*** Fragmento facilitado

La vicepresidenta primera y ministra de Hacienda, María Jesús Montero, ha brindado un respaldo contundente al presidente del Gobierno, Pedro Sánchez, en su reciente llamamiento a las empresas para incrementar los salarios en convenio. Montero ha insistido en que compartir la riqueza generada incrementa tanto la productividad como el tamaño de la economía nacional.
Según ha declarado Montero en el Senado, «estar a la altura» significa reconocer que la riqueza creada por un país en crecimiento, como España, debe redistribuirse. La ministra subrayó la necesidad de que las empresas se comprometan en los convenios colectivos para negociar mejores condiciones salariales para sus empleados. Esta declaración se produce después de que Sánchez reprochara a la Confederación Española de Organizaciones Empresariales (CEOE) su falta de implicación en la nueva subida del salario mínimo interprofesional (SMI).

******
*** Entradas proporcionadas

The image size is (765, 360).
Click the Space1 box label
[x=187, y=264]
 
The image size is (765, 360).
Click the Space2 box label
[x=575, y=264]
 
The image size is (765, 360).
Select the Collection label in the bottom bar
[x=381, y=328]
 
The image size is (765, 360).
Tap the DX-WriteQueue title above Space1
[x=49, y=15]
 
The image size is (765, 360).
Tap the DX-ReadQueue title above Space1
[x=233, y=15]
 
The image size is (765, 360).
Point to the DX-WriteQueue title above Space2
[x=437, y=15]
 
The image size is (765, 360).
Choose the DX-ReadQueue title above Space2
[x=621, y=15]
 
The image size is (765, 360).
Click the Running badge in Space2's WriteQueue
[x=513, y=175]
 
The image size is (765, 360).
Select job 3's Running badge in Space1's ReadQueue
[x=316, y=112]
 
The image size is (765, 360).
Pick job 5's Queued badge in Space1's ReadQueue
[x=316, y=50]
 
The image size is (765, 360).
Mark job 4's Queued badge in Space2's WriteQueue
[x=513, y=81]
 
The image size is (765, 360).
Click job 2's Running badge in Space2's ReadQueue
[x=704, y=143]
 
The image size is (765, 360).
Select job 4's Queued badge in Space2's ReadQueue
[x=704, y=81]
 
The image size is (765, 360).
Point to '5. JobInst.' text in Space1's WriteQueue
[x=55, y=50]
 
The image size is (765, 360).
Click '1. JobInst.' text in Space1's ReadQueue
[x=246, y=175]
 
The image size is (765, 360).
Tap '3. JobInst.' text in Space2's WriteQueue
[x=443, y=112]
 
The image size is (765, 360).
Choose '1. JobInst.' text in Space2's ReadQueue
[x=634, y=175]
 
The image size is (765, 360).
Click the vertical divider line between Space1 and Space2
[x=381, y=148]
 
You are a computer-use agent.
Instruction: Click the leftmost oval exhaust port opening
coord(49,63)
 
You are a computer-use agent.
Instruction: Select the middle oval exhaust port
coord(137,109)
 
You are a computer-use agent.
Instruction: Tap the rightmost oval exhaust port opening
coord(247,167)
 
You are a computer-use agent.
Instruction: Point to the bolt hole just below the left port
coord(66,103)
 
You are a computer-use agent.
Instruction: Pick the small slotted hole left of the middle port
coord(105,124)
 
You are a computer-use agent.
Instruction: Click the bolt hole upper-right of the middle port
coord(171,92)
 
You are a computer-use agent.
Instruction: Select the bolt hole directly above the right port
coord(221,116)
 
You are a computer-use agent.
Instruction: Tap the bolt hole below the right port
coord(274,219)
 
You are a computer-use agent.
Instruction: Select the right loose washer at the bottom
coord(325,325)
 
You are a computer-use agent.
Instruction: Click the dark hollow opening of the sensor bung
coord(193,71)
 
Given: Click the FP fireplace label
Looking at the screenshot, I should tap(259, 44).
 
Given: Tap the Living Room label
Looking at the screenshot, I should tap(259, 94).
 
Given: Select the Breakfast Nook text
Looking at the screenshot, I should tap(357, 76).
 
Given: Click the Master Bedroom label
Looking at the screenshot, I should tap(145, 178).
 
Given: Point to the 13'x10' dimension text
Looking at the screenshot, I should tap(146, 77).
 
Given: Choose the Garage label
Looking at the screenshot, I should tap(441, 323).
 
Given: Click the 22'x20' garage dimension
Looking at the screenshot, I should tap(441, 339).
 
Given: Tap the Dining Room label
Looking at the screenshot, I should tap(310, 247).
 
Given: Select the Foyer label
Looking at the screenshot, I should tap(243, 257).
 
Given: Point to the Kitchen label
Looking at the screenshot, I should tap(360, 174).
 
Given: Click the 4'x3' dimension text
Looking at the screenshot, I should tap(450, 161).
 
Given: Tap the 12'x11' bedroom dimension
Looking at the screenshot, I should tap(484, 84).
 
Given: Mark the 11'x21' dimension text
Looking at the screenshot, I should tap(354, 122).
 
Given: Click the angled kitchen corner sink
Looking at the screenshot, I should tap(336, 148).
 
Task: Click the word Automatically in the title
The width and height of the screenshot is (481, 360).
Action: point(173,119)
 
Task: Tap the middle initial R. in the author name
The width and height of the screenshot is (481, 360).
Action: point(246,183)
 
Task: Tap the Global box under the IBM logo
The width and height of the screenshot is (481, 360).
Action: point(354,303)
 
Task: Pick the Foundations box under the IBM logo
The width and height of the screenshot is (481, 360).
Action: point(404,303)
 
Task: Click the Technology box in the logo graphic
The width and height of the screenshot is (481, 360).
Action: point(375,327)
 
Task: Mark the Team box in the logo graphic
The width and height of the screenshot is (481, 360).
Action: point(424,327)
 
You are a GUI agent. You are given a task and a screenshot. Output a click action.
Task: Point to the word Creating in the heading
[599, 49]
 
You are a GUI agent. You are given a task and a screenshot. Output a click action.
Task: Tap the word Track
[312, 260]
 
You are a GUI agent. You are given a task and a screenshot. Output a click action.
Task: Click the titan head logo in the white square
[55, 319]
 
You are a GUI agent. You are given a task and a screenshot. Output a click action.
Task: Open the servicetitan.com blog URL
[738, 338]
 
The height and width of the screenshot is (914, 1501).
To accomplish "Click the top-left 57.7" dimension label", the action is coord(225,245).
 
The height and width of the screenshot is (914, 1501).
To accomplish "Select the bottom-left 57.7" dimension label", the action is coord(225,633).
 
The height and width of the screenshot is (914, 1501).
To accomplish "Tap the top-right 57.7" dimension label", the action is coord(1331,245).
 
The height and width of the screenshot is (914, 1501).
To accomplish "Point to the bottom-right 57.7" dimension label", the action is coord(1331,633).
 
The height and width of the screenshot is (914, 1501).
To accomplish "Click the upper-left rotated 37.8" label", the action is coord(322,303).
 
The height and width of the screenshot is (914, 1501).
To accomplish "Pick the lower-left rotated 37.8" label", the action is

******

# [Actividad]
Cambia «Senado» por «Congreso» al copiar de nuevo el fragmento entre «Según ha declarado» y «mínimo interprofesional (SMI).», ambos incluidos. Las entradas no intervienen en este ejercicio.

# [Respuesta]
Según ha declarado Montero en el Congreso, «estar a la altura» significa reconocer que la riqueza creada por un país en crecimiento, como España, debe redistribuirse. La ministra subrayó la necesidad de que las empresas se comprometan en los convenios colectivos para negociar mejores condiciones salariales para sus empleados. Esta declaración se produce después de que Sánchez reprochara a la Confederación Española de Organizaciones Empresariales (CEOE) su falta de implicación en la nueva subida del salario mínimo interprofesional (SMI).